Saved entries
□ □ □ □ □ □ □

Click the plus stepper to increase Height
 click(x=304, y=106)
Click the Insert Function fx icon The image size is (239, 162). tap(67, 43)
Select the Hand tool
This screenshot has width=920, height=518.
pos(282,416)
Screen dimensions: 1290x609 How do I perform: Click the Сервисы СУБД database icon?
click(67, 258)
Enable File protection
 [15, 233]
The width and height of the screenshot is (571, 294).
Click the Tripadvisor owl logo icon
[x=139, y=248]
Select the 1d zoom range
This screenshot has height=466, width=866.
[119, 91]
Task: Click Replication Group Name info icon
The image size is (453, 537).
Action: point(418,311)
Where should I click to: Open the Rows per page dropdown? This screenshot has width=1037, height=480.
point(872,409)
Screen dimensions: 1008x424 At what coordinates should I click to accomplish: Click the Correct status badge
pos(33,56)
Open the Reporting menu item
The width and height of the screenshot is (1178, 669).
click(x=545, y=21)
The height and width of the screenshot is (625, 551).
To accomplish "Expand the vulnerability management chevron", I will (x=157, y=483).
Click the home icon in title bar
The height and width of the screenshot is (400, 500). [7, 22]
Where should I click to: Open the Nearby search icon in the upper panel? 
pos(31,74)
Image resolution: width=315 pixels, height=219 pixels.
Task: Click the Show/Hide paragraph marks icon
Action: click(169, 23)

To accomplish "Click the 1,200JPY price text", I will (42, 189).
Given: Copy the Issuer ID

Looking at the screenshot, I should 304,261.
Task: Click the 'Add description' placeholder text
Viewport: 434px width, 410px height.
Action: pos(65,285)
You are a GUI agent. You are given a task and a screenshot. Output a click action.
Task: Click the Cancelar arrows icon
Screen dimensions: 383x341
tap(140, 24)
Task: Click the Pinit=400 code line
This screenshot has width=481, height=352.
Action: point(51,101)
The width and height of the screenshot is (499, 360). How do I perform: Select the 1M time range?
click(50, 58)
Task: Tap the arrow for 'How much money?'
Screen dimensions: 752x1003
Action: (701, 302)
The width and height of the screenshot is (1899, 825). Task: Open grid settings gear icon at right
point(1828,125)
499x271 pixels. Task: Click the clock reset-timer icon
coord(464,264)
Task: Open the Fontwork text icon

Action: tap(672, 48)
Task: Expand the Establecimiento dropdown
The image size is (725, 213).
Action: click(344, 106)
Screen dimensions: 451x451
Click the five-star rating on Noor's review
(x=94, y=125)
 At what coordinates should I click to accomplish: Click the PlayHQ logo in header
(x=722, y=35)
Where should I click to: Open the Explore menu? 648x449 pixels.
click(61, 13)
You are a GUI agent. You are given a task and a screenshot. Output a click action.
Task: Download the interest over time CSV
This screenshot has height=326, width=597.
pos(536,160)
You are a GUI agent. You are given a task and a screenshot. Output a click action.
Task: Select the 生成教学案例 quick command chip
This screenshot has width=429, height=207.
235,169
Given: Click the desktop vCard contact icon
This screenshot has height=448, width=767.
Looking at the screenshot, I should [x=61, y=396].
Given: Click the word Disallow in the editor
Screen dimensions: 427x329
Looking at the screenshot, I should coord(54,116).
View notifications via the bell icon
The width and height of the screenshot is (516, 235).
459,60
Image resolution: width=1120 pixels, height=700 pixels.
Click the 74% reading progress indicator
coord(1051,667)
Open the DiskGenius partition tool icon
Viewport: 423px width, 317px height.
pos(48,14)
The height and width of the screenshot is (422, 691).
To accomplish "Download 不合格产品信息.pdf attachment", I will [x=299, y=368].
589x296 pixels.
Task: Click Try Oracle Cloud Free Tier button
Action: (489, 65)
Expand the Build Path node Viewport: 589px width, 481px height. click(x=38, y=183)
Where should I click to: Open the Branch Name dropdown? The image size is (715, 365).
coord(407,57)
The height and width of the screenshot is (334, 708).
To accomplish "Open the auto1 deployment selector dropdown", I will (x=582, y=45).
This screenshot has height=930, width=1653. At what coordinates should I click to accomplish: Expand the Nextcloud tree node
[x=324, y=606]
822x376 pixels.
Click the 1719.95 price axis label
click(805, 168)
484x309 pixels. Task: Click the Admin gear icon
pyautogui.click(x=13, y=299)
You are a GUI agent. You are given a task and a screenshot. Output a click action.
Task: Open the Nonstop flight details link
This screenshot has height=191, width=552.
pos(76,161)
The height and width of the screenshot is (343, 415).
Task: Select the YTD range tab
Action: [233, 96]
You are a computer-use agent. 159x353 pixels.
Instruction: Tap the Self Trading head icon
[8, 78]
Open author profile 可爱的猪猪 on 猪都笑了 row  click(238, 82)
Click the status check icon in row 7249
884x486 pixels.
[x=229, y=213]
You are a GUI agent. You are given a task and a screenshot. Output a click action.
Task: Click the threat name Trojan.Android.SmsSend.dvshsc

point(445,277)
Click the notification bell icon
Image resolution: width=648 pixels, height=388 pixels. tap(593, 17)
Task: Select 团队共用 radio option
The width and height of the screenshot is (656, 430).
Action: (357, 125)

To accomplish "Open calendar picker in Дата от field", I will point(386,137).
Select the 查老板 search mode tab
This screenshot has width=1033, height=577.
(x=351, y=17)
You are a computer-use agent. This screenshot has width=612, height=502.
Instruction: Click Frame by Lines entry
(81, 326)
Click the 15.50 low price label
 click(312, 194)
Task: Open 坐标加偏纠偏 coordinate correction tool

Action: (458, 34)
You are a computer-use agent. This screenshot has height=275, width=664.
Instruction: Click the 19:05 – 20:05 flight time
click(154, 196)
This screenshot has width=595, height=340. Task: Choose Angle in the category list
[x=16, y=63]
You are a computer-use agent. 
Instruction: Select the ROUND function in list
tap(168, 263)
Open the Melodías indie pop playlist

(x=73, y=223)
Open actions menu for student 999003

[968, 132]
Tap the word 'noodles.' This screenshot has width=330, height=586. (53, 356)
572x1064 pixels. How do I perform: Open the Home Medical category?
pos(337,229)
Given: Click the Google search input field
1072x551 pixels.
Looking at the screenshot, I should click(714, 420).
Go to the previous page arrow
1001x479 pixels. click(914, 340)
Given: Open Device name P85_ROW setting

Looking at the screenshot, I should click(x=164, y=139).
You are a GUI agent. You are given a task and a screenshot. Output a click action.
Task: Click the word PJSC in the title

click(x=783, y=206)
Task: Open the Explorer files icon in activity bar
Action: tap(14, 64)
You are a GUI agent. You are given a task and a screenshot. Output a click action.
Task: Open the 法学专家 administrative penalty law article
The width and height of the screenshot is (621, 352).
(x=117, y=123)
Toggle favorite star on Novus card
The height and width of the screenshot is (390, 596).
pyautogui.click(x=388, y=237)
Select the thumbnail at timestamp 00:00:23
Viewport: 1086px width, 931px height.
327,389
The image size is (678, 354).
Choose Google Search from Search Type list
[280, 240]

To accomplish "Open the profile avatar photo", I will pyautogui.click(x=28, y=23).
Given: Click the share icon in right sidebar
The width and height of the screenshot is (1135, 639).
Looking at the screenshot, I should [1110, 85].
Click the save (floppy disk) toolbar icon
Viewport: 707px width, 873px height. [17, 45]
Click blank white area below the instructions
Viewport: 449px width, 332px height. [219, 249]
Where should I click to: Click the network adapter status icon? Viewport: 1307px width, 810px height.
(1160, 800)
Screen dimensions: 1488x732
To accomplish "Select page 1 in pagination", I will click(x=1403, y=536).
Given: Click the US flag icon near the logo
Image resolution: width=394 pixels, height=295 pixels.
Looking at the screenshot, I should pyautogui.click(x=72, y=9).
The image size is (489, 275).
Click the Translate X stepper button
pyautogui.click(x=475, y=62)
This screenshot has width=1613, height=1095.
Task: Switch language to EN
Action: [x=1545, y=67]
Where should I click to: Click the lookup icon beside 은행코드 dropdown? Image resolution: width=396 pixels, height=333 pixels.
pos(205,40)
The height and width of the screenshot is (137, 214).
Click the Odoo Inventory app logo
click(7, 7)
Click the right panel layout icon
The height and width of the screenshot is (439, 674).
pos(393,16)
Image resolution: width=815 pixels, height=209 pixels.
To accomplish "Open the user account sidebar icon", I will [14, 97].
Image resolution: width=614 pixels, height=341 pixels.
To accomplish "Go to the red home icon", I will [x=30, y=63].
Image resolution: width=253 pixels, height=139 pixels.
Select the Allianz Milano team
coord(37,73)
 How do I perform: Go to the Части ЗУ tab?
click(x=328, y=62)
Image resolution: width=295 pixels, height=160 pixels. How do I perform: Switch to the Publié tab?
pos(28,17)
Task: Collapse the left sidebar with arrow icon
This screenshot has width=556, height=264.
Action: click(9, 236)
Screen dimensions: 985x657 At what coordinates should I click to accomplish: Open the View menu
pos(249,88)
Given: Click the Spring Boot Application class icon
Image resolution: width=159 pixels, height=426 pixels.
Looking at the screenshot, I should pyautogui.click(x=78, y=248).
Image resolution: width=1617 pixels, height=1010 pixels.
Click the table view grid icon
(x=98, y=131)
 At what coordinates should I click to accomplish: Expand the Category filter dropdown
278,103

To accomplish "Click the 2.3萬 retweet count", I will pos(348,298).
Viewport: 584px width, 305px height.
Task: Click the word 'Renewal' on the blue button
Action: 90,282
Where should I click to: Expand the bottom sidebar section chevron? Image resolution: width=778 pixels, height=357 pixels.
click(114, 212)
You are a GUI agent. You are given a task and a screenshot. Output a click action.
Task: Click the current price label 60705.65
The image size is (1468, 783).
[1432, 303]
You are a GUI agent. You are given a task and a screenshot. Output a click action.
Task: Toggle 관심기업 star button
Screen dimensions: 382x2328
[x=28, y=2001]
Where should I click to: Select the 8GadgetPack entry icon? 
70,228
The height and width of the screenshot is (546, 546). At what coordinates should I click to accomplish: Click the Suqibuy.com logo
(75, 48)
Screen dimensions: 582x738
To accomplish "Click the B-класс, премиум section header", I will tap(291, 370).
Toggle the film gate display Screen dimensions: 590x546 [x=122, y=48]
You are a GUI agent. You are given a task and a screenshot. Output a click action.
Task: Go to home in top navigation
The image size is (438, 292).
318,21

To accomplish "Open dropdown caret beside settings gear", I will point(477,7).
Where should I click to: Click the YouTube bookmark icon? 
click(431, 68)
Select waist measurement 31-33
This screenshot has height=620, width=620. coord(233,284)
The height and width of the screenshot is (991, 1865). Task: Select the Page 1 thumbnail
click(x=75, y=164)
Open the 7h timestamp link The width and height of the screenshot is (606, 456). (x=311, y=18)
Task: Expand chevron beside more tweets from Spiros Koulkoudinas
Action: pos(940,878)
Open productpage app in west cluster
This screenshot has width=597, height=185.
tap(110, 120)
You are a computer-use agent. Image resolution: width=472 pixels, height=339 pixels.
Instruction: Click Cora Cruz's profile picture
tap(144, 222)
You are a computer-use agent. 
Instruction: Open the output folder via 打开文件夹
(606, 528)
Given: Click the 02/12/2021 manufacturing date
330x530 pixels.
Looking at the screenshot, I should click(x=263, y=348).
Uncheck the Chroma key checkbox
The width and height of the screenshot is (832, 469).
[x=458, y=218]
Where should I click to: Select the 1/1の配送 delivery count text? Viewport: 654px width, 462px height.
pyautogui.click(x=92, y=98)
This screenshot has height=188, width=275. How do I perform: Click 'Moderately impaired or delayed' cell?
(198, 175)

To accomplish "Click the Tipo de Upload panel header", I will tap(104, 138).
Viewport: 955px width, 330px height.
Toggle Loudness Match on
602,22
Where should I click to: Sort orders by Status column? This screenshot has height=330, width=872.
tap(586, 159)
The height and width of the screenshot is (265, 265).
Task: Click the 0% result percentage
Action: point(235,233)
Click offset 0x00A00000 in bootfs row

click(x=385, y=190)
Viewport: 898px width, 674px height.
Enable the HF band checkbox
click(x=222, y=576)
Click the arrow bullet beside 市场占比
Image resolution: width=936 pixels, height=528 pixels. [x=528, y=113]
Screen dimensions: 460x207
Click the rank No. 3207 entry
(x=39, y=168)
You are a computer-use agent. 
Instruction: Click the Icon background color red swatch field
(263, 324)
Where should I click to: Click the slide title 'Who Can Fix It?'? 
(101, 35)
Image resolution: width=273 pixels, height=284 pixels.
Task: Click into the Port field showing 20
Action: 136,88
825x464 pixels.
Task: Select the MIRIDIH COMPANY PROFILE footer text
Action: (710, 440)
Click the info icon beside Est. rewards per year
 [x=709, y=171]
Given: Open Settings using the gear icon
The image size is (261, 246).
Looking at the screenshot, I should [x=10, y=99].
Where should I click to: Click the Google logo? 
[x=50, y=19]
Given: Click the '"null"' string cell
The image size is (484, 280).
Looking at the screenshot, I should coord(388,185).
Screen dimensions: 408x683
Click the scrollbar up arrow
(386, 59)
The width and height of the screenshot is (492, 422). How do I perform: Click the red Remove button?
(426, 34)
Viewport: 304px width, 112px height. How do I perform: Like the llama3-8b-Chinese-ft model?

□ □ □ □ □ □ □

From the line that contains "The image size is (484, 280)." down to the last line above, print each line exactly as it appears.

* [ANSWER SPACE]:
The image size is (484, 280).
Looking at the screenshot, I should coord(388,185).
Screen dimensions: 408x683
Click the scrollbar up arrow
(386, 59)
The width and height of the screenshot is (492, 422). How do I perform: Click the red Remove button?
(426, 34)
Viewport: 304px width, 112px height. How do I perform: Like the llama3-8b-Chinese-ft model?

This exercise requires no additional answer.